Wednesday, June 13, 2018

Nifty chart: a midweek technical update (Jun 13, 2018)

FIIs were net sellers of equity on all three trading days this week. Their total net selling was worth Rs 24 Billion. DIIs were net buyers on all three trading days. Their total net buying was worth Rs 28.8 Billion, as per provisional figures.

CPI inflation rose to a 4 months high of 4.87% in May '18 as compared to 4.58% in Apr '18 and 2.18% in May '17. Higher food and fuel prices were the components stoking inflation.

The IIP number increased a little to 4.9% in Apr '18 against a 5 months low of 4.4% in Mar '18. Mining and scientific instruments were positive contributors, while gold jewellery was a negative contributor.


The daily bar chart pattern of Nifty shows that bulls are gradually overcoming all the challenges thrown at them by bears - by moving above the downward 'gap' of Feb 5 and testing resistance from the (purple) down trend line.

The trigger may have been provided by last Friday's (Jun 8) trading, when the index dropped inside the 'gap' intra-day, but bounced up to close above it.

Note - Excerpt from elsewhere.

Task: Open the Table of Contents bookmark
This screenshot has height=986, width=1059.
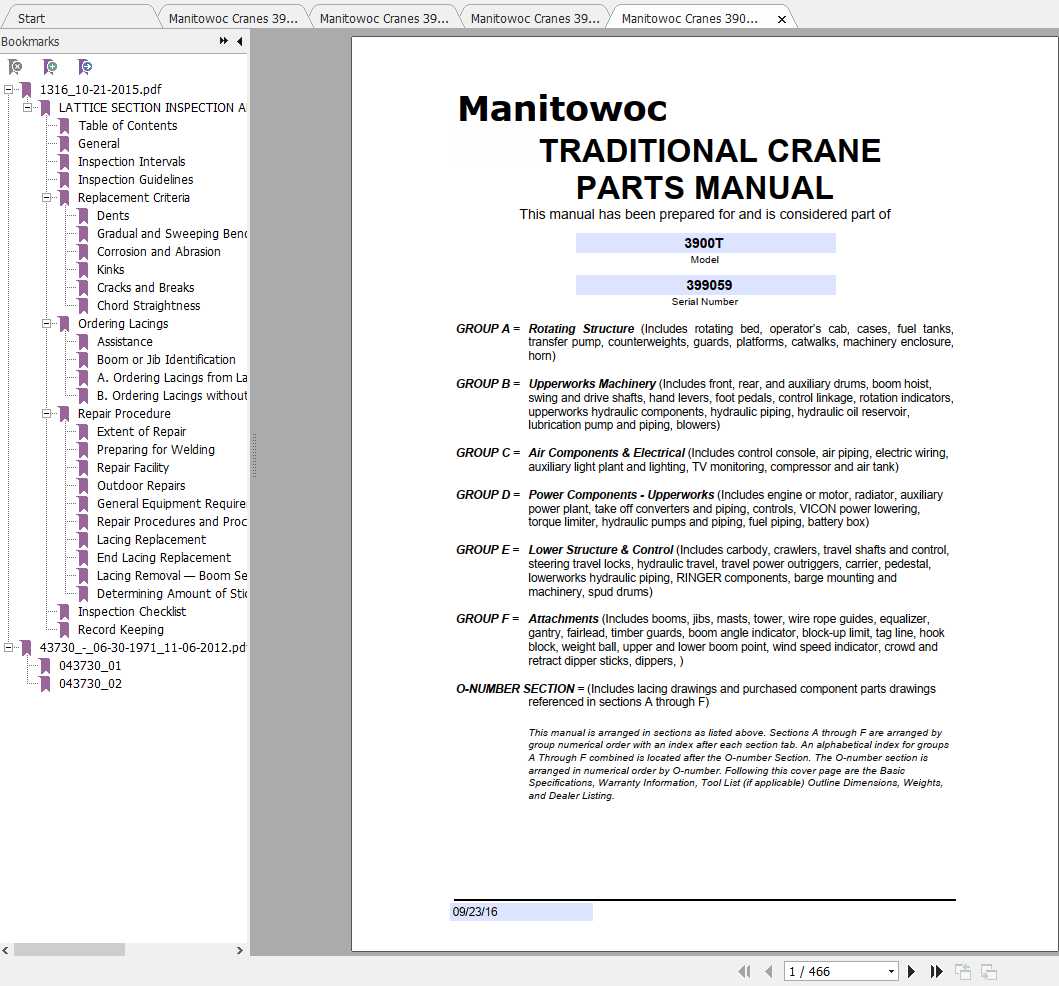Action: pos(128,125)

Nifty breached the down trend line during intra-day trading today, but pulled back below the trend line on profit booking before closing exactly on it. Bulls will regain control of the chart once the index crosses above its previous (May 15) top of 10929.

Daily technical indicators are in bullish zones but looking overbought. MACD is rising above its signal line, and has entered its overbought zone. RSI is slowly moving up towards its overbought zone. Slow stochastic is well inside its overbought zone.

Nifty's TTM P/E has risen to 27.54 - which is much higher than its long-term average. The breadth indicator NSE TRIN (not shown) has emerged from its overbought zone, and can limit further index up side.

Rising inflation without much growth in industrial production is a worrying sign. So is the weak Rupee. The index is where it was in end Feb '18 in US Dollar terms. That is one of the reasons why FIIs are not buying. Oil's price has moderated a bit, but can go up again after OPEC's meeting on Jun 22.

Q4 (Mar '18) corporate results have shown revenue growth but margin pressure. Nifty's TTM P/E is looking unsustainable with no earnings improvement in sight. Remember that you make money in the stock market by being fearful when others are greedy - and vice versa.

Nifty is trading above its three rising EMAs in a bull market. The long-term structure of the chart remains bullish. Small investors should be cautiously optimistic.